• **EXERCISES**:
a: What rights or privileges does the capital stock description say holders of Common Stock do not have? List all of them.
b: According to the capital stock description, how many shares of Common Stock were outstanding on November 28, 2000?
c: Pick up the capital stock description after its final sentence and keep writing it.

• **TEXT BLOCK**:
┌──

Securities to be registered pursuant to Section 12(b) of the Act:

                                                  Name of each exchange on
Title of each class to be registered       which each class is to be registered
------------------------------------       ------------------------------------
                NONE                                  NOT APPLICABLE


Securities to be registered pursuant to Section 12(g) of the Act:

                     COMMON STOCK, NO PAR VALUE PER SHARE
                               (Title of Class)
<PAGE>

Item No. 11, Description of Registrant's Securities to Be Registered, is hereby
amended to read in its entirety as follows:

Authorized and Outstanding Capital Stock. The authorized capital stock of the
----------------------------------------
Company currently consists of 50,000,000 shares of no par value Common Stock and
10,000,000 shares of preferred stock, par value $1.00 per share (the "Preferred
Stock"), which is subject to designation and issuance by the Board of Directors
in the future. On November 28, 2000, there were 24,097,358 shares of Common
Stock outstanding and held of record by approximately 142 registered
stockholders. There are currently no outstanding shares of Preferred Stock. At
November 28, 2000, there were a total of 4,829,750 shares of Common Stock
reserved for issuance upon exercise of outstanding stock options under the 1993
Option Plan, the 1997 Non-Employee Director plan, compensation contract options
and warrants.

Common Stock.  Holders of Common Stock are entitled to receive dividends when,
------------
as and if declared by the Board of Directors from funds legally available
therefor. To date, the Company has not declared or paid any dividends with
respect to the Common Stock, and the current policy of the Board of Directors is
to retain earnings, if any, to provide for the growth of the Company's business.
Consequently, no cash dividends are expected to be paid on the Common Stock in
the foreseeable future. Further, there can be no assurance that the proposed
operations of the Company will generate the revenue and cash flow needed to
declare a cash dividend or that the Company will have legally available funds to
pay dividends at any time in the future. In addition, the Company's bank
borrowings prohibit the payment of cash dividends. Each share of Common Stock
entitles the holder thereof to one vote upon matters voted upon by the
stockholders. Cumulative voting for the election of directors is not permitted.
Except as otherwise required by applicable Wyoming law, a majority vote is
sufficient for any action that requires the vote or concurrence of stockholders,
except that a plurality vote is sufficient to elect directors. The holders of
Common Stock do not have any preemptive, subscription, redemption or conversion
rights or privileges. Upon liquidation or dissolution of the Company, the
holders of Common Stock are entitled to share ratably in the net assets of the
Company remaining after payment of liabilities and liquidation preferences of
any outstanding shares of Preferred Stock. All shares of Common Stock now
outstanding are fully paid and non-assessable.

└──

• **SUPPLIED MATERIAL**:
┌──

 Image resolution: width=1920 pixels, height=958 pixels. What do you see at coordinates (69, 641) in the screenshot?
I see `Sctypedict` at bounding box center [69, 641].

└──

• **ANSWERS PER TASK**:
a: Preemptive, subscription, redemption, and conversion rights or privileges.

b: 24,097,358 shares.

c:
Preferred Stock.  The Preferred Stock may be issued from time to time by the
---------------
Board of Directors in one or more series, without further stockholder approval
or action, with such designations, powers, limitations, restrictions,
qualification, rights, preferences and privileges as the Board of Directors may
determine.

Warrants.  The Company has issued warrants entitling the holders to purchase one
--------
share of Common Stock at the price specified therein, subject to vesting periods
and expiration dates specified therein. The shares issued are subject to resale
restrictions. As of November 28, 2000, warrants to acquire an aggregate of
368,334 shares of Common Stock were outstanding and were exercisable at prices
ranging from $.72 to $10.75. The expiration dates of the warrants range from
December 31, 2000 to March 4, 2009.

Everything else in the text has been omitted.